### [YOUR GOAL]
Go through the data and copy each line where the string "label" appears.

### [DATASET ENTRIES]
- Opening Delimiter -
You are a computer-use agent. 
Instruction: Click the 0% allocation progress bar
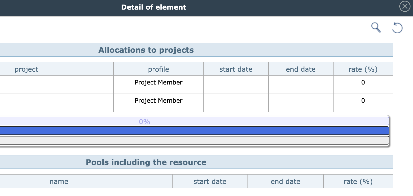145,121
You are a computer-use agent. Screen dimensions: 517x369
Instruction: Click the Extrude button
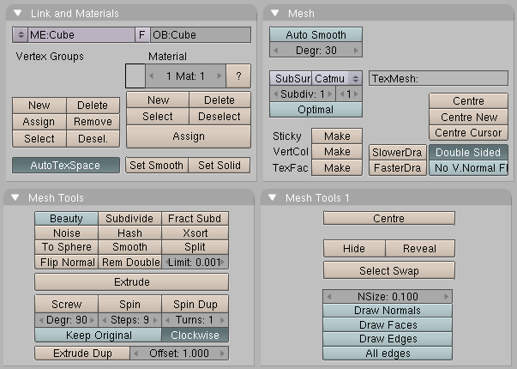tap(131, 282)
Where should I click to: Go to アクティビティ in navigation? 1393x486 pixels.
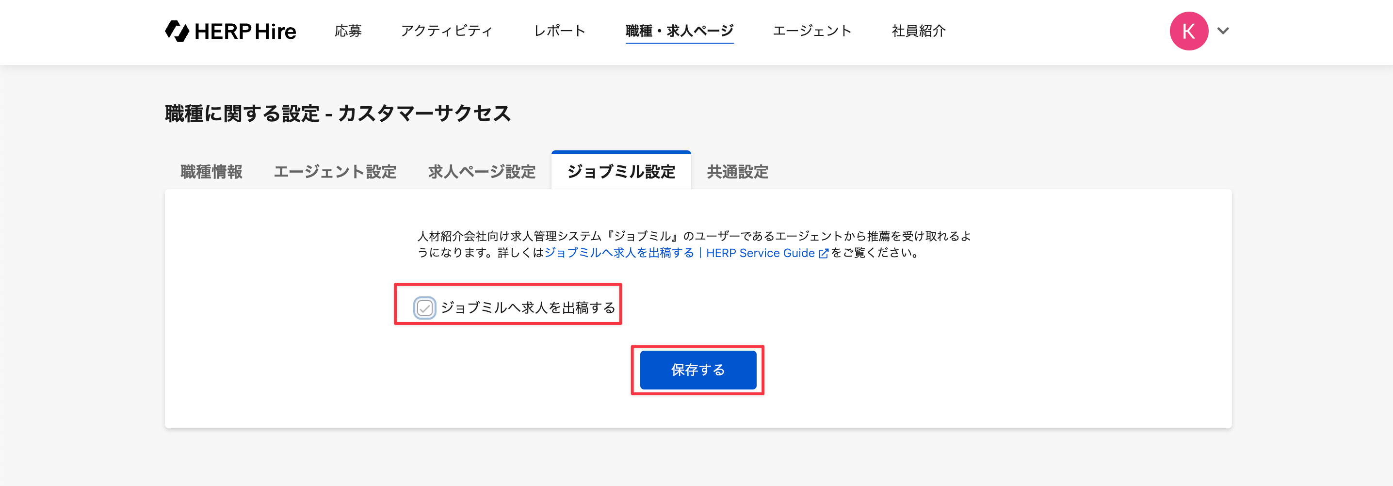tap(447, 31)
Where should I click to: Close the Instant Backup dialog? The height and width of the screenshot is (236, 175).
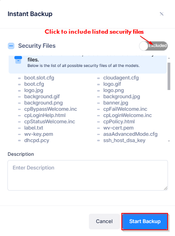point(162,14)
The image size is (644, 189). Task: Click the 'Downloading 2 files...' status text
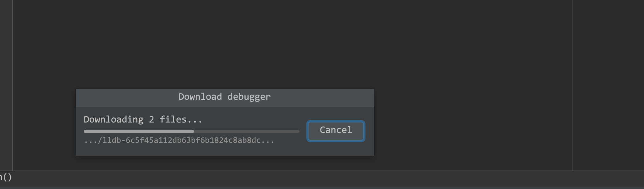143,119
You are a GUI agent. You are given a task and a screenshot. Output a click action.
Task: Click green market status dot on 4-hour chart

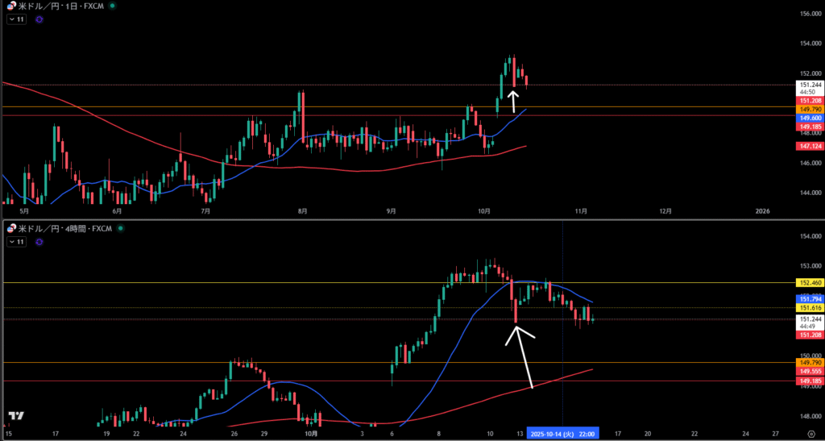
- Closing Delimiter -
- Opening Delimiter -
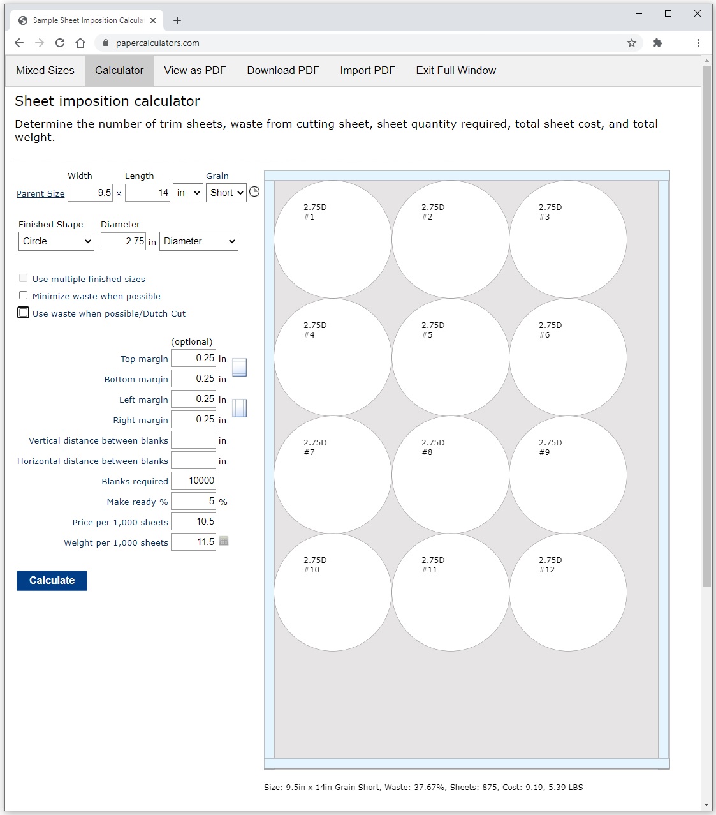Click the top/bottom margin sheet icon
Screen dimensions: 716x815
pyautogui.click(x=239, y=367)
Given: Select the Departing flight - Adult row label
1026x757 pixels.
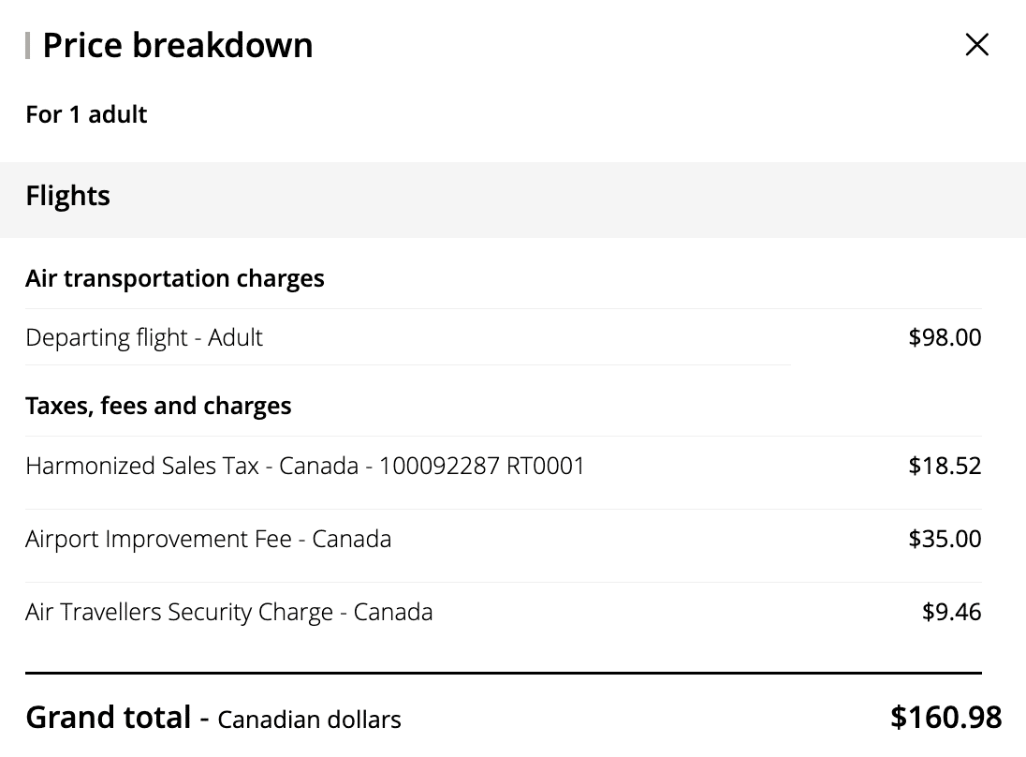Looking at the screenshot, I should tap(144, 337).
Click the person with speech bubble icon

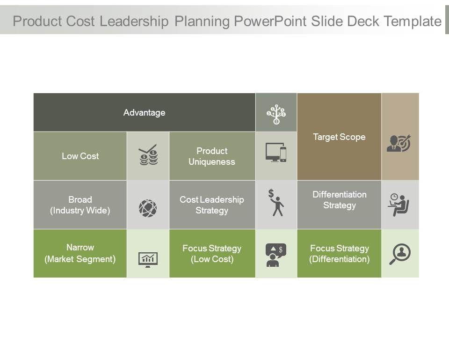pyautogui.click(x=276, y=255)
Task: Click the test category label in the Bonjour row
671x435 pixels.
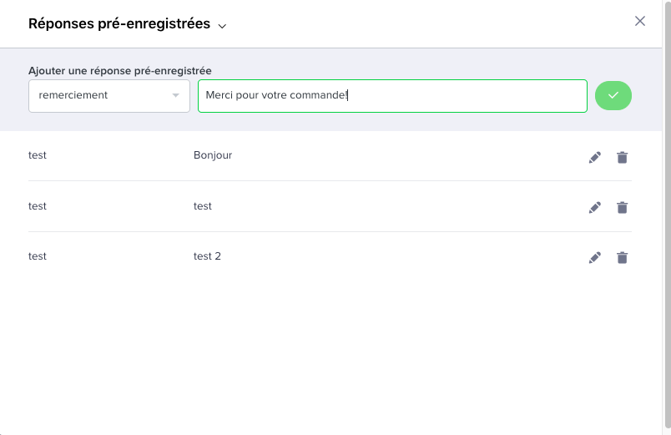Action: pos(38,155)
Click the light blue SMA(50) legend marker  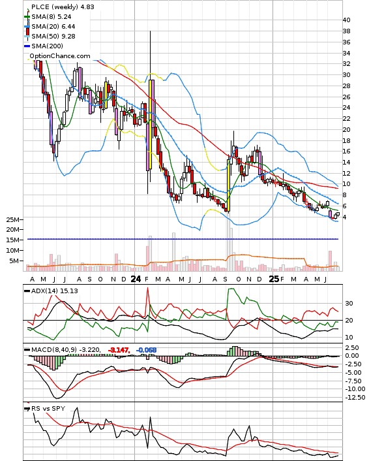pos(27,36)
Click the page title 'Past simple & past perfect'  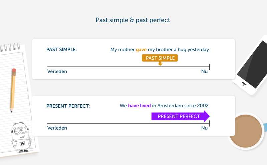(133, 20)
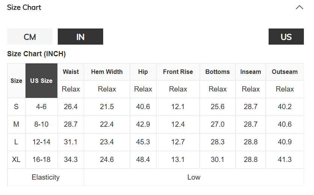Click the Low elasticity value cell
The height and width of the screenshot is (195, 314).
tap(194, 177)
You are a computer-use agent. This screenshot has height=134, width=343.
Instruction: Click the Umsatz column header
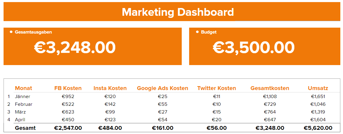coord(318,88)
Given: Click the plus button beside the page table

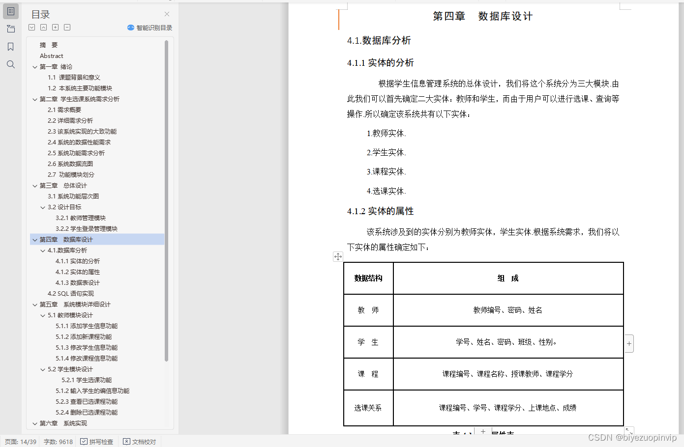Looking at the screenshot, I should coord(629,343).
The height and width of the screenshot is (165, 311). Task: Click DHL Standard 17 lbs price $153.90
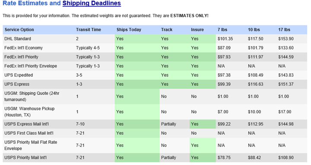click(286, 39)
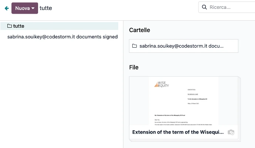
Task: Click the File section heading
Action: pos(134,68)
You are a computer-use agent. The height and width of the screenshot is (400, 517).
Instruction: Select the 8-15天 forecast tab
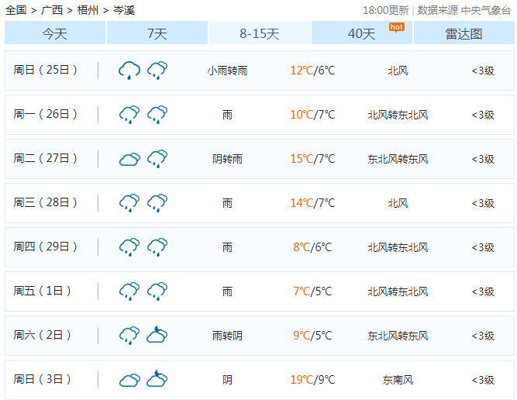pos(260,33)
- Closing Delimiter -
### [RESULT BELOW]
Given: Select the Departing flight - Adult row label
Task: Click the test category label in the Bonjour row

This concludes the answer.